We developed an iterative weighting scheme which, when applied to elastic net, a regularized regression method, significantly improves the overall accuracy of predictions, particularly in the highly sensitive response region. In addition to application of these methods to actual chemical sensitivity data, we investigated the effects of sample size, number of features, model sparsity, signal-to-noise ratio, and feature correlation on predictive performance using a simulation framework, particularly for situations where the number of covariates is much larger than sample size. While our method aims to be useful in therapeutic discovery and understanding of the basic mechanisms of action of drugs and their targets, it is generally applicable in any domain where predictions of extreme responses are of highest importance.
The iterative and other weighting algorithms were implemented in R. The code is available at https://github.com/kiwtir/RWEN. The CTRP data are available at ftp://caftpd.nci.nih.gov/pub/OCG-DCC/CTD2/Broad/CTRPv2.1_2016_pub_NatChemBiol_12_109/ and the Sanger data at ftp://ftp.sanger.ac.uk/pub/project/cancerrxgene/releases/release-6.0/.
Supplementary data are available at Bioinformatics online.
近年来,人们已经做出了一些努力,以生成对候选治疗化合物进行分组的基因组特征化细胞系的敏感性概况。这些数据为基于癌细胞的细胞、遗传或表达生物标志物的敏感性的计算模型的开发提供了基础。
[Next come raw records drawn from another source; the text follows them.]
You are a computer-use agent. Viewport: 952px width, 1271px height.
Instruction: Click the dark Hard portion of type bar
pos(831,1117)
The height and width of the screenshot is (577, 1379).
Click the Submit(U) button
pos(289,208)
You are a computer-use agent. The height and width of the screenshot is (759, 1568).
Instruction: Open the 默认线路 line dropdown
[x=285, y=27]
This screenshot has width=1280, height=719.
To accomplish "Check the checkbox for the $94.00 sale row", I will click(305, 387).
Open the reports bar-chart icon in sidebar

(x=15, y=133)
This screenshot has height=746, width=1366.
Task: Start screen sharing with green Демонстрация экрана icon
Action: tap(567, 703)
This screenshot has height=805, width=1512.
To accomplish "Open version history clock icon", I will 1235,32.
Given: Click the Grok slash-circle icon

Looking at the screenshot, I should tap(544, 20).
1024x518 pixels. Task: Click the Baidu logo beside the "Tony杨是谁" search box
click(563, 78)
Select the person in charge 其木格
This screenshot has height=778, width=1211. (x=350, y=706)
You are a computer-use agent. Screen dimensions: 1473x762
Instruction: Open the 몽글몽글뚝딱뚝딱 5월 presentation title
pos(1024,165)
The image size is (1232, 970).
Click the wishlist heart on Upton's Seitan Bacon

然而,仍然存在一个挑战,即需要一种有效的方法来识别准确的生物标志物集进行验证。为了解决这个挑战,我们开发了一种使用人类癌细胞系的基因表达谱来预测这些细胞系对化合物的反应的方法。
我们开发了一种迭代加权方案,当应用于弹性网络(一种正则化回归方法)时,显著提高了预测的整体准确性,特别是在高度敏感的反应区域。除了将这些方法应用于实际的化学敏感性数据之外,我们还使用模拟框架研究了样本量、特征数量、模型稀疏性、信噪比和特征相关性对预测性能的影响,特别是在协变量数量远大于样本量的情况下。虽然我们的方法旨在对治疗发现和药物及其靶标的基本作用机制的理解有用,但它通常适用于任何对极端反应的预测最重要的领域。
迭代和其他加权算法在 R 中实现。代码可在 https://github.com/kiwtir/RWEN 上获得。CTRP 数据可在 ftp://caftpd.nci.nih.gov/pub/OCG-DCC/CTD2/Broad/CTRPv2.1_2016_pub_NatChemBiol_12_109/ 上获得,Sanger 数据可在 ftp://ftp.sanger.ac.uk/pub/project/cancerrxgene/releases/release-6.0/ 上获得。
补充数据可在生物信息学在线获得。